So what should go into a Smart Grid, and by extension, what should be the capabilities of the equipment that empowers it? Eric Gunther at Smart Grid News has created a Smart Grid Scorecard for evaluating products and services for the Smart Grid that’s based on guidelines from EPRI, Southern California Edison, California Energy Commissions (CEC), and the GridWise Architecture Council. Gunther says that not all attributes can be applied to every product proposed for the Smart Grid: He selects which attributes are relevant to each product he reviews and uses those in his evaluation. So while there is some subjectivity in the Scorecard, it’s still a good way to communicate what’s important in Smart Grid equipment.
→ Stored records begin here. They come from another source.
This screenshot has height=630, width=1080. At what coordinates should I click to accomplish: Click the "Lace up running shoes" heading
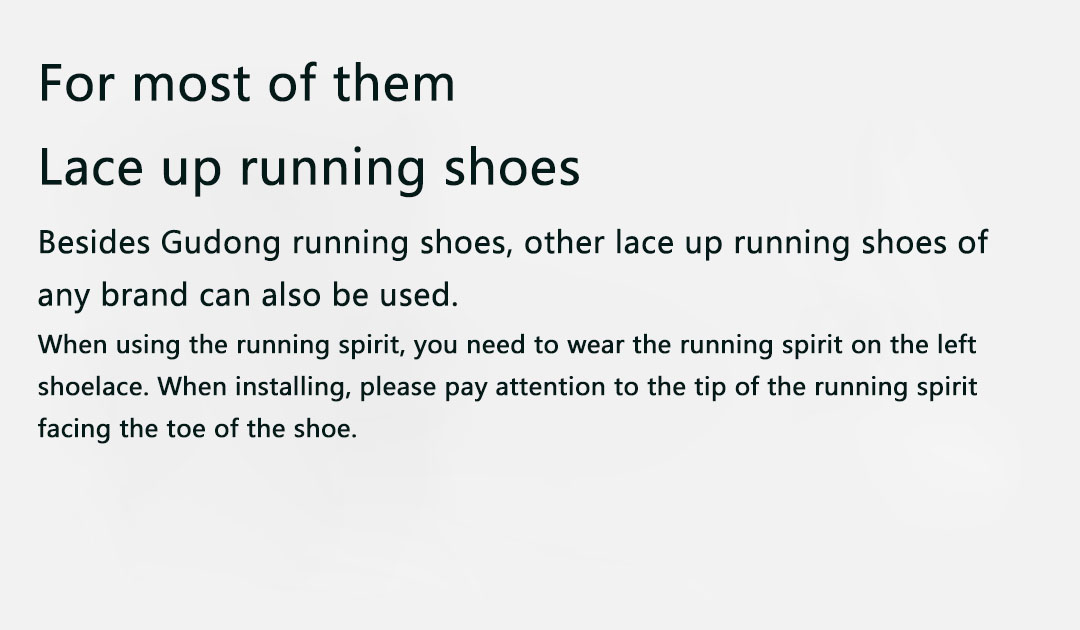tap(309, 169)
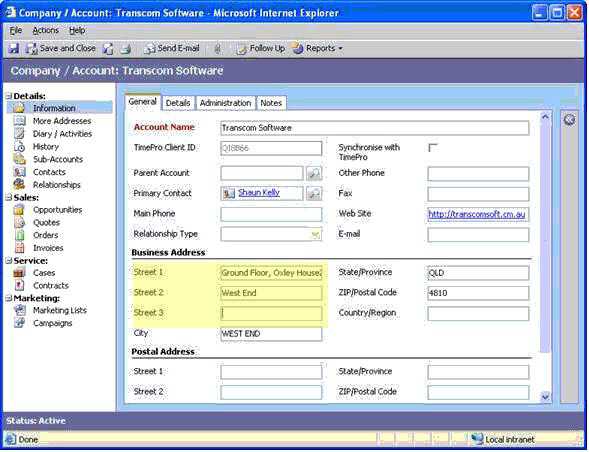The height and width of the screenshot is (452, 589).
Task: Click the form scrollbar down arrow
Action: [545, 396]
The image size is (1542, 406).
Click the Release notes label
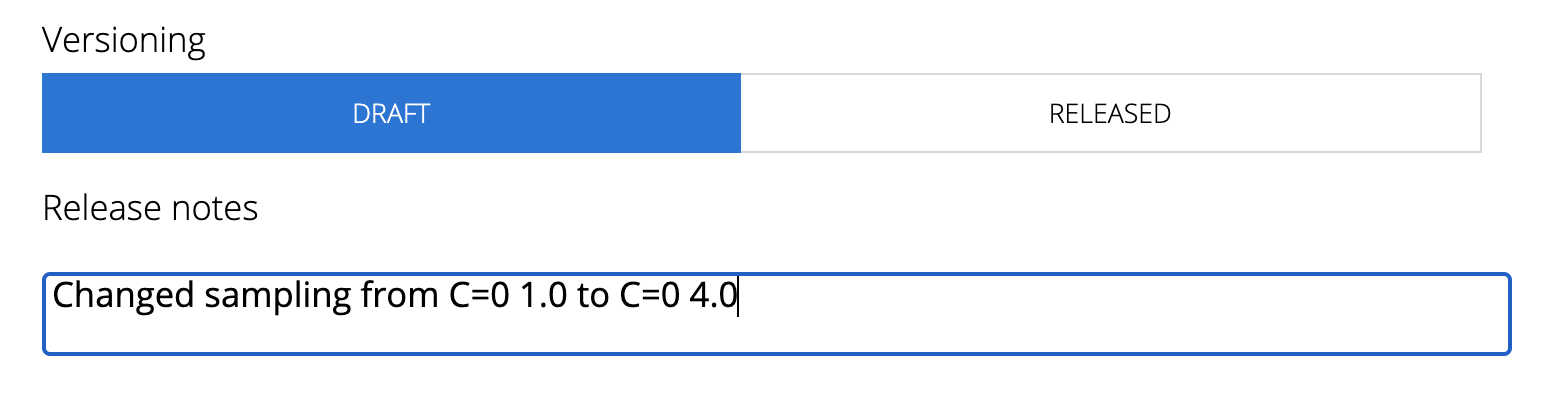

The Scorecard is a 3-page pdf, with 11 attributes. Here are four of them:

Openness:

  • Is the technology freely and widely available?
  • Intended to encourage communication between devices and systems
  • Interface specifications are published
  • Interface specifications are implemented by multiple (many) vendors
  • Interface specifications are reviewed and updated by users
  • Can be deployed without using or revealing proprietary intellectual
  • property

Standardization:

  • Are the interfaces defined according to recognized standards?
  • Uses standards recognized by industry
  • Uses standards recognized by a national body
  • Uses standards recognized by an international body
  • Is certified by an independent organization
  • Is certified according to standardized test procedures

Extensibility:

  • Does it make it easier to integrate new devices and applications?
  • Automatically detects changes in topology or configuration settings
  • Designed in small modules with standardized interfaces
  • Publishes or describes what data and services are available
  • Shares a standardized information model across the system
  • Separates definition of information from how it is transported

Self-Healing:

  • Does it recover automatically from failures?
  • Operates during power outages
  • Permits or performs automatic choice of communications path
  • Integrates communications and power system failure management
  • Encourages distributed decision-making close to the point of impact
  • Encourages wide-area coordination and recovery from failures

If you or your company is considering product development for the Smart Grid, the Scorecard is a good place to start.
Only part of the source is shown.